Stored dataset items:
—————

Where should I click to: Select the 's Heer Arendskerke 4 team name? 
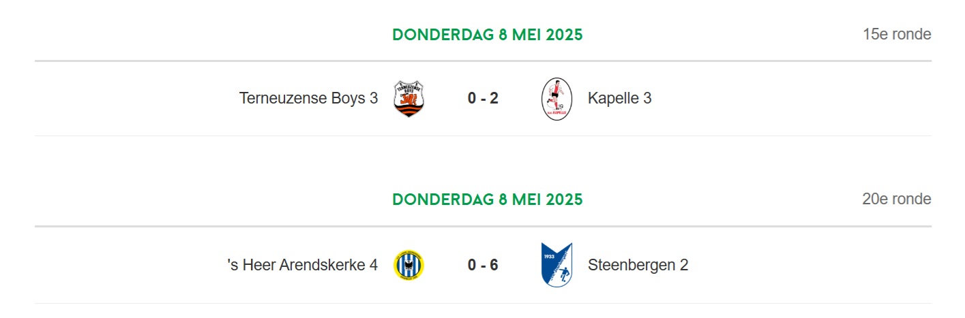(303, 265)
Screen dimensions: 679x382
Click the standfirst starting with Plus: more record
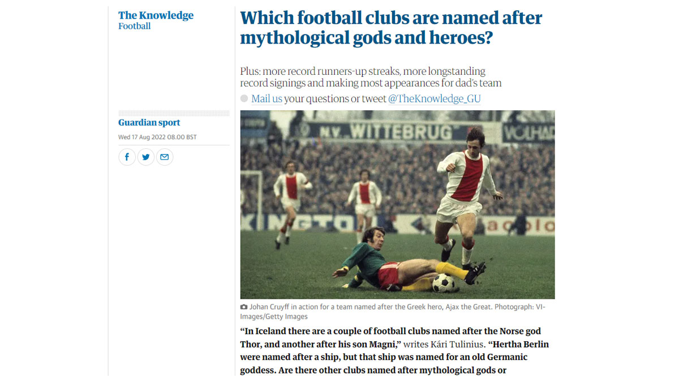[371, 77]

—————

- _About this exercise_: From the first line to the last, copy the records above exactly and drop any pictures.

- _Response below_:
Where should I click to: Select the 's Heer Arendskerke 4 team name? 
(303, 265)
Screen dimensions: 679x382
Click the standfirst starting with Plus: more record
[371, 77]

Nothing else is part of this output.